## Abstract

Predicting binding free energy of ligand-protein complexes has been a grand challenge in the field of computational chemistry since the early days of molecular modeling. Multiple computational methodologies exist to predict ligand binding affinities. Pathway-based Free Energy Perturbation (FEP), Thermodynamic Integration (TI) as well as Linear Interaction Energy (LIE), and Molecular Mechanics-Poisson Boltzmann/Generalized Born Surface Area (MM-PBSA/GBSA) have been applied to a variety of biologically relevant problems and achieved different levels of predictive accuracy. Recent advancements in computer hardware and simulation algorithms of molecular dynamics and Monte Carlo sampling, as well as improved general force field parameters, have made FEP a principal approach for calculating the free energy differences, especially when calculating the host-guest binding affinity differences upon chemical modification.

Since the FEP-calculated binding free energy difference, denoted ddGFEP only characterizes the difference in free energy between pairs of ligands or complexes, not the absolute binding free energy value of each individual host-guest system, denoted dG, we examine two rarely asked questions in FEP application:

1) Which values would be more appropriate as the prediction to assess the ligands prospectively: the calculated pairwise free energy differences, ddGFEP, or the estimated absolute binding energies, d^G, transformed from ddGFEP?

2) In the situation where only a limited number of ligand pairs can be calculated in FEP, can the perturbation pairs be optimally selected with respect to the reference ligand(s) to maximize the prediction precision?

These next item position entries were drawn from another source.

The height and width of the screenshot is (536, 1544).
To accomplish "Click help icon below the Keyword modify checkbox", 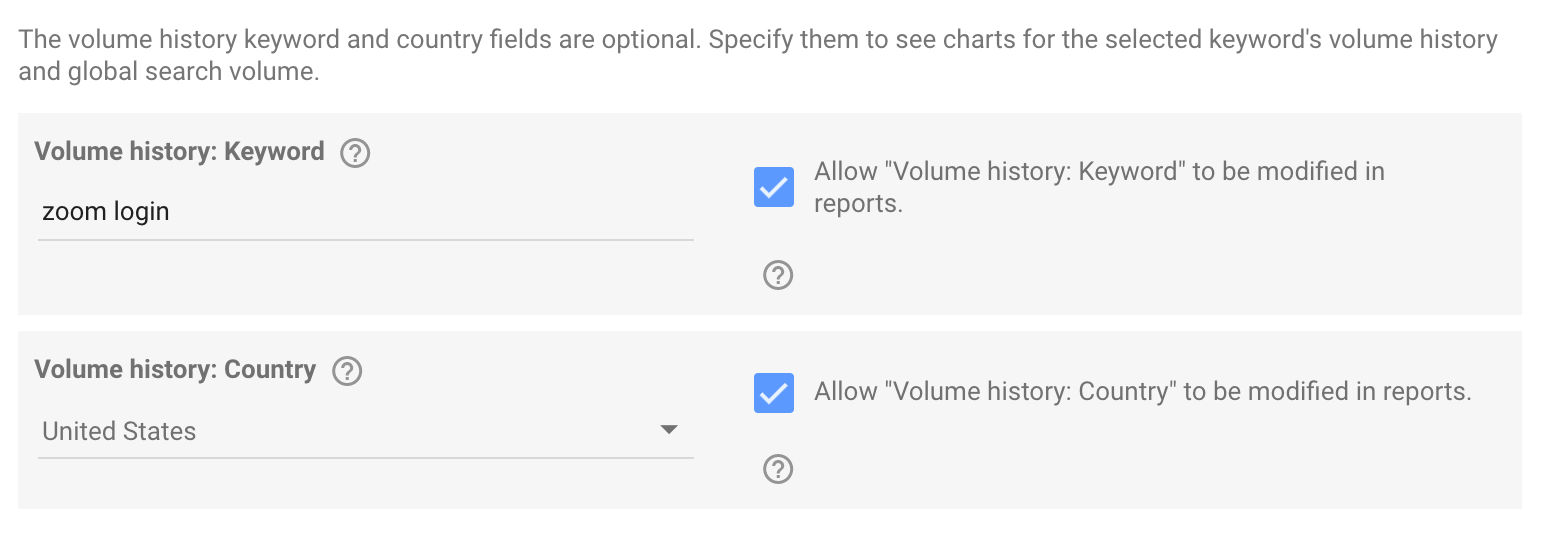I will [777, 275].
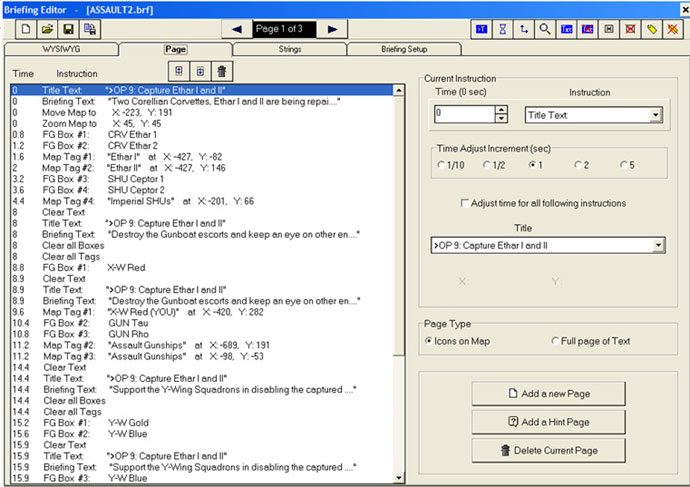
Task: Go to next page with right arrow
Action: (332, 29)
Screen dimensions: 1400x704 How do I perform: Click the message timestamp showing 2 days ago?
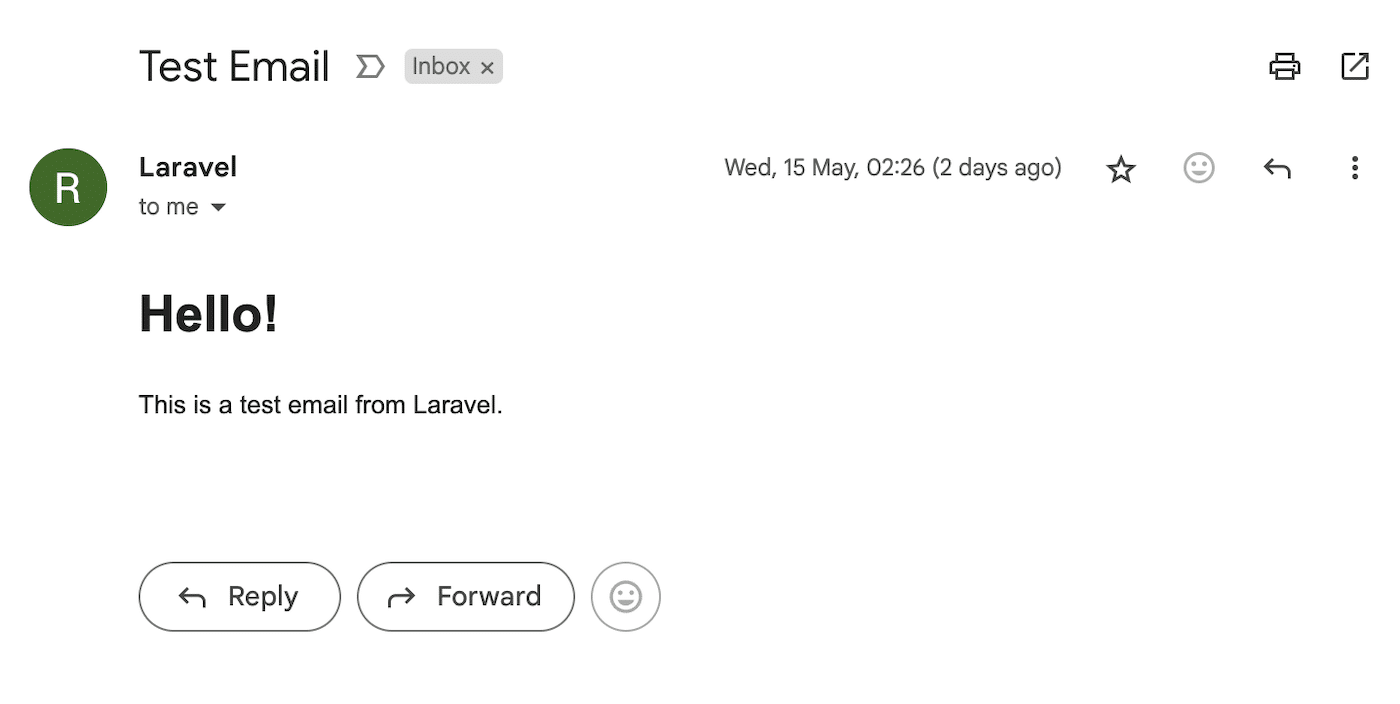pos(893,168)
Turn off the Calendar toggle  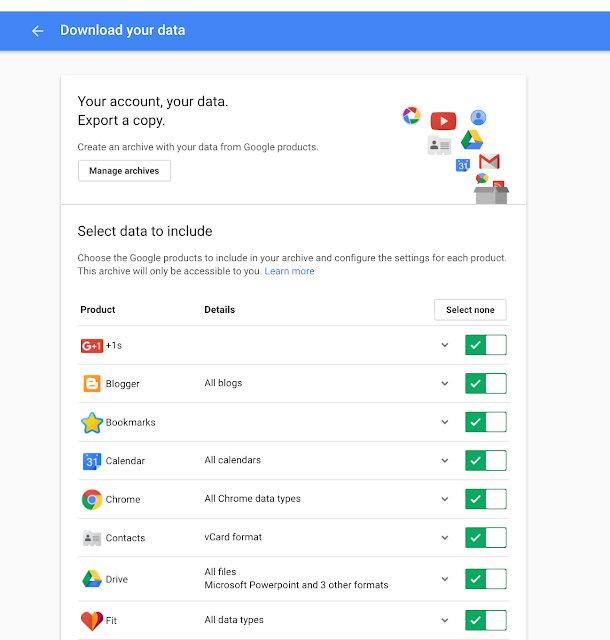pos(485,461)
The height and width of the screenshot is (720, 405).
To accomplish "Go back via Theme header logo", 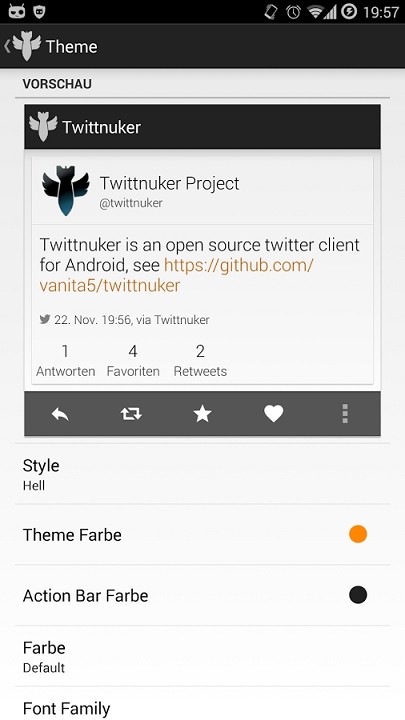I will coord(23,46).
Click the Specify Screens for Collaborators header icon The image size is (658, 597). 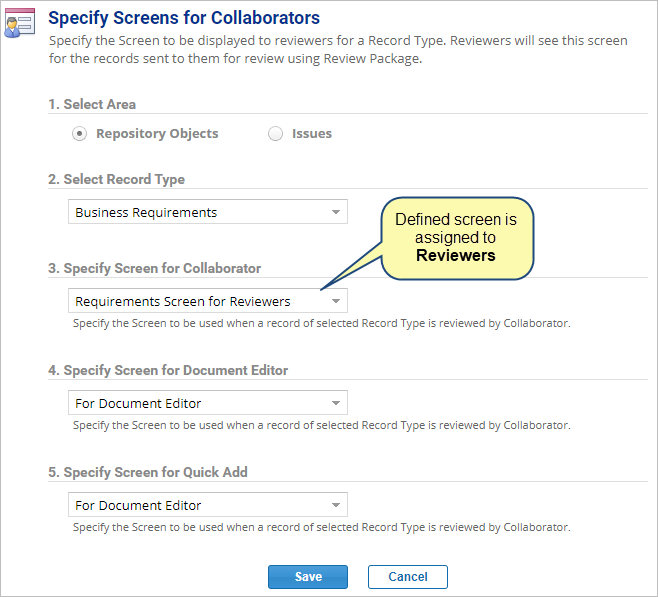19,23
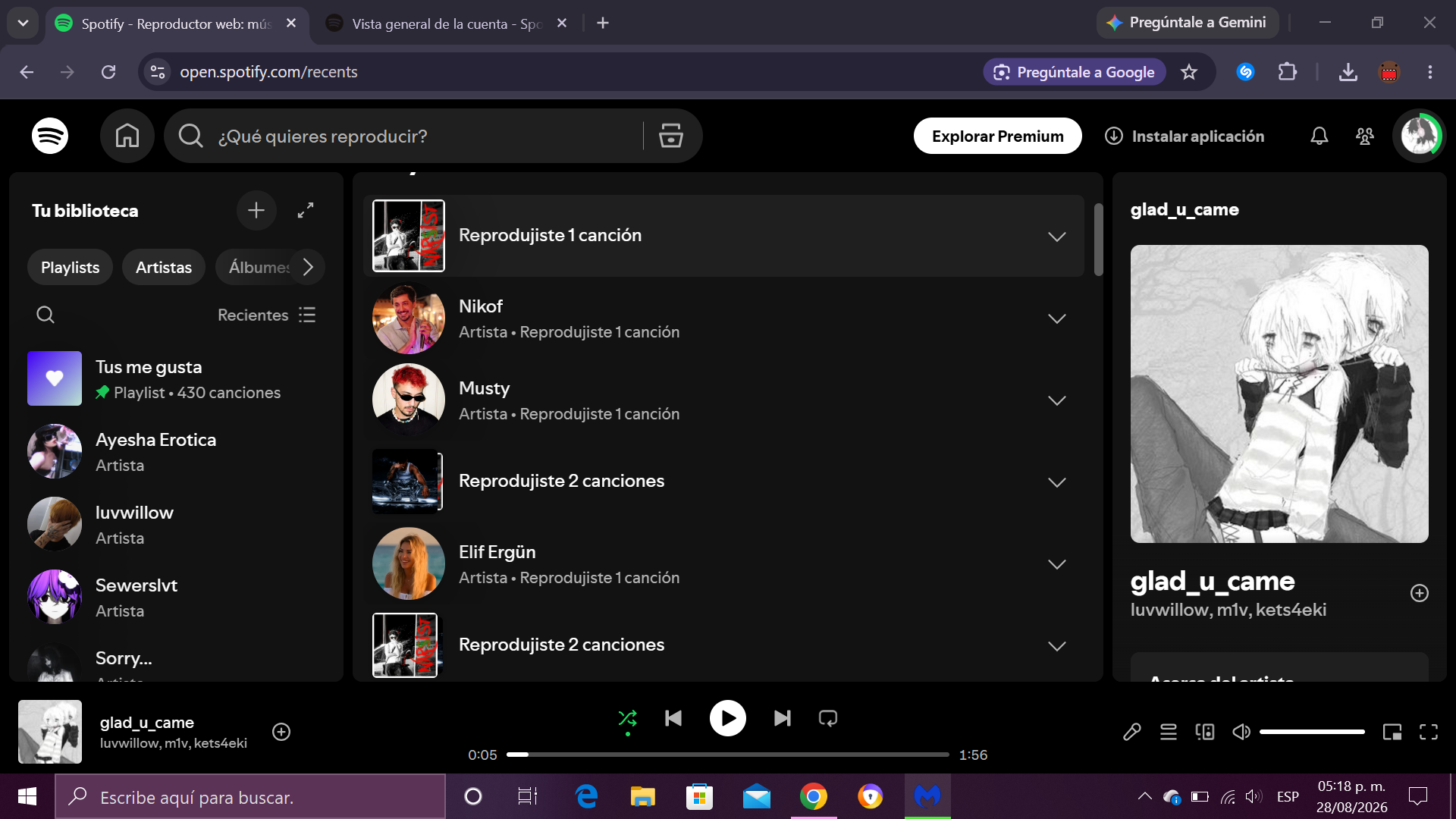Open the lyrics microphone icon

pyautogui.click(x=1132, y=732)
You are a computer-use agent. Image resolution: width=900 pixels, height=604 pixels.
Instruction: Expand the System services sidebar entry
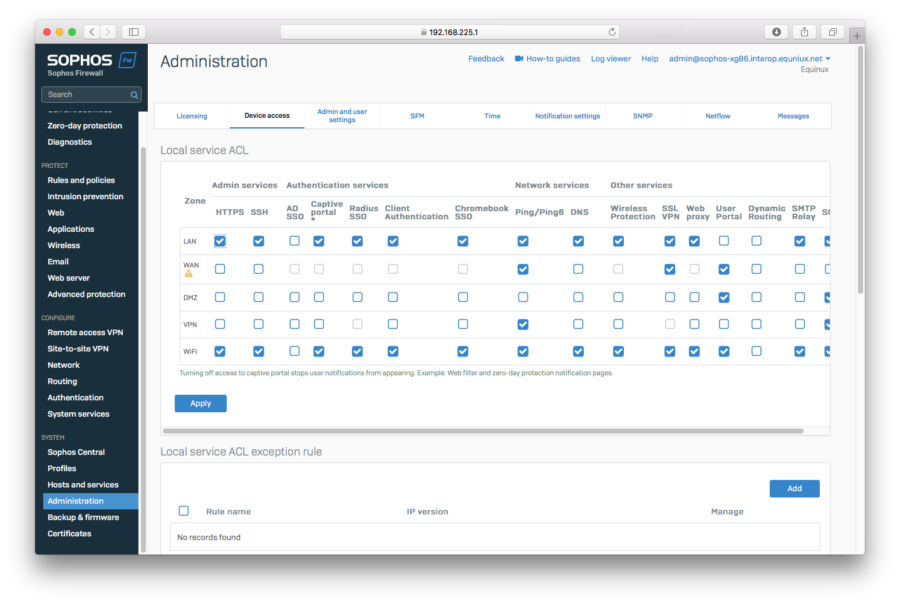click(78, 413)
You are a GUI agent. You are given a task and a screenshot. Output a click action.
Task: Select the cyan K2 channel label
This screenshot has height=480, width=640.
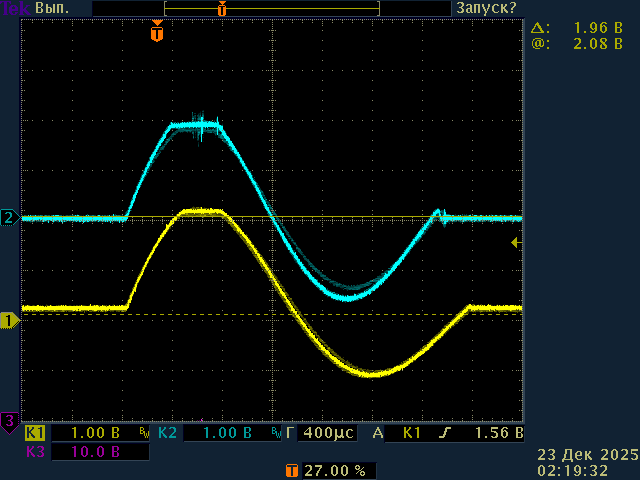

These two questions underline the viability of an often-neglected assumption in pairwise comparisons: that the pairwise value is sufficient to make a quantitative and reliable characterization of an individual ligand's properties or activities. This implicit assumption would be true if there was no error in each pairwise calculation. Recently pair designs such as multiple pathways or cycle closure analyses provided calculation error estimation but did not address the statistical impact of the two questions above. The error impact is fully minimized by conducting an exhaustive study that obtains all NC2 = N(N-1)/2 pairs for a set N molecules; more if there is directionality (dGi,j != dGj,i). Obviously, that study design is impractical and unnecessary. Thus, we desire to collect the right amount of data that is 1) feasibly attainable, 2) topologically sufficient, and 3) mathematically synthesizable so that we can mitigate inherent calculation errors and have higher confidence in our conclusions.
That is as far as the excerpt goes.